According to the American Payroll Association:
IRS Guidance on Employee Social Security Tax Deferral On August 28, the IRS released guidance to implement a presidential memorandum directing the Secretary of the Treasury "to defer the withholding, deposit, and payment" of the employee share of social security taxes on wages paid between September 1 and December 31, 2020 [Notice 2020-65, 8-28-20].
Deferral is voluntary for employers
According to Treasury Secretary Mnuchin, the guidance allows employers to defer the withholding and depositing of the employee share of social security tax on applicable wages paid between September 1, 2020, and December 31, 2020. This would seem to indicate that the decision to defer the withholding is at the employer's option. In 2021, employers then will withhold the deferred amount from employees' wages and compensation paid between January 1, 2021, and April 30, 2021, and make appropriate tax deposits based on the withholding date. If the deferred amounts are not paid by April 30, 2021, the IRS will assess interest and penalties. The notice also provides that, if necessary, employers "may make arrangements to otherwise collect" the taxes from the employee.

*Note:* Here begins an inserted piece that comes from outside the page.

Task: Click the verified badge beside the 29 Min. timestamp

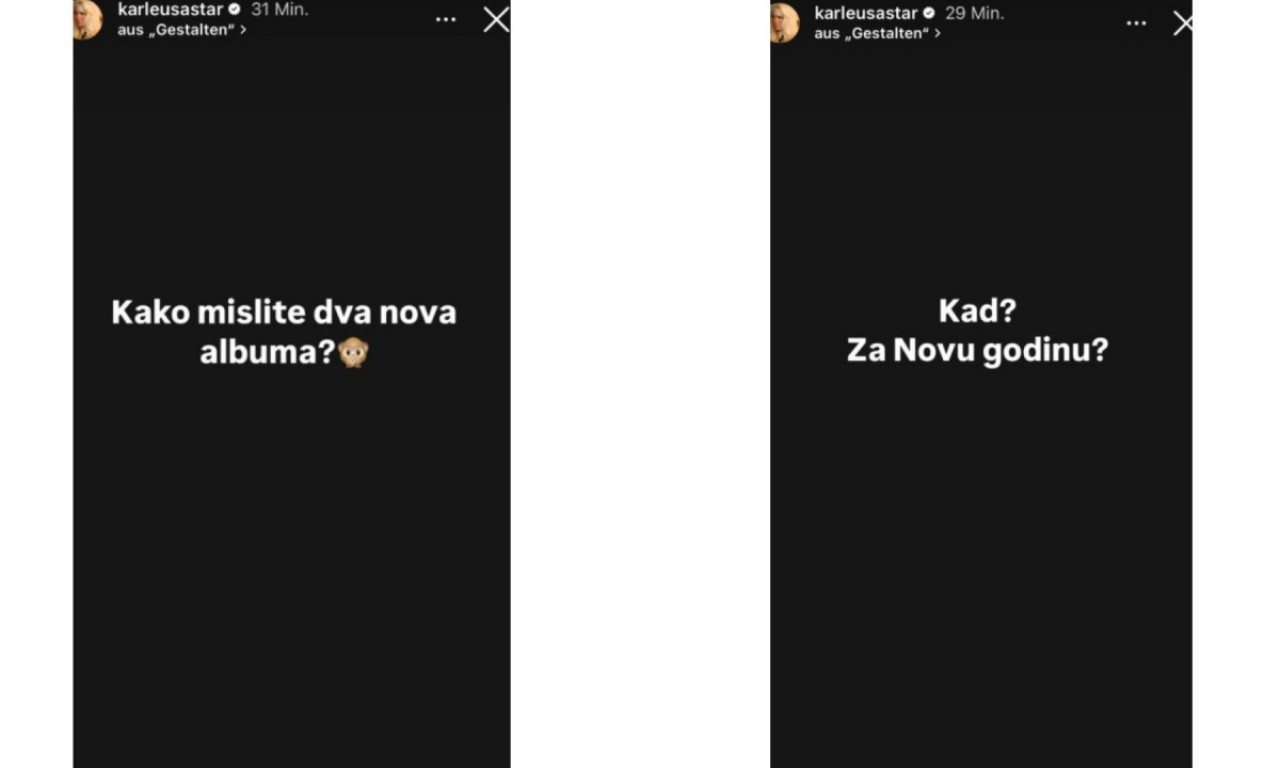Action: coord(929,14)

Employers not participating in the deferral must continue to withhold and deposit the employee share of the social security tax as usual. Also, if an employee's wages have already exceeded the social security wage base ($137,700 for 2020) there is nothing to defer because the employee will not be paid any social security wages for the remainder of the year.
The notice clarifies that the determination of applicable wages (i.e., wages and compensation subject to social security and Railroad Retirement Tax Act taxes, but not Medicare tax) is made on a pay period-by-pay period basis. If an employee's applicable wages in a current pay period are below $4,000, the deferral is available for the pay period "irrespective of the amount of wages or compensation paid to the employee for other pay periods."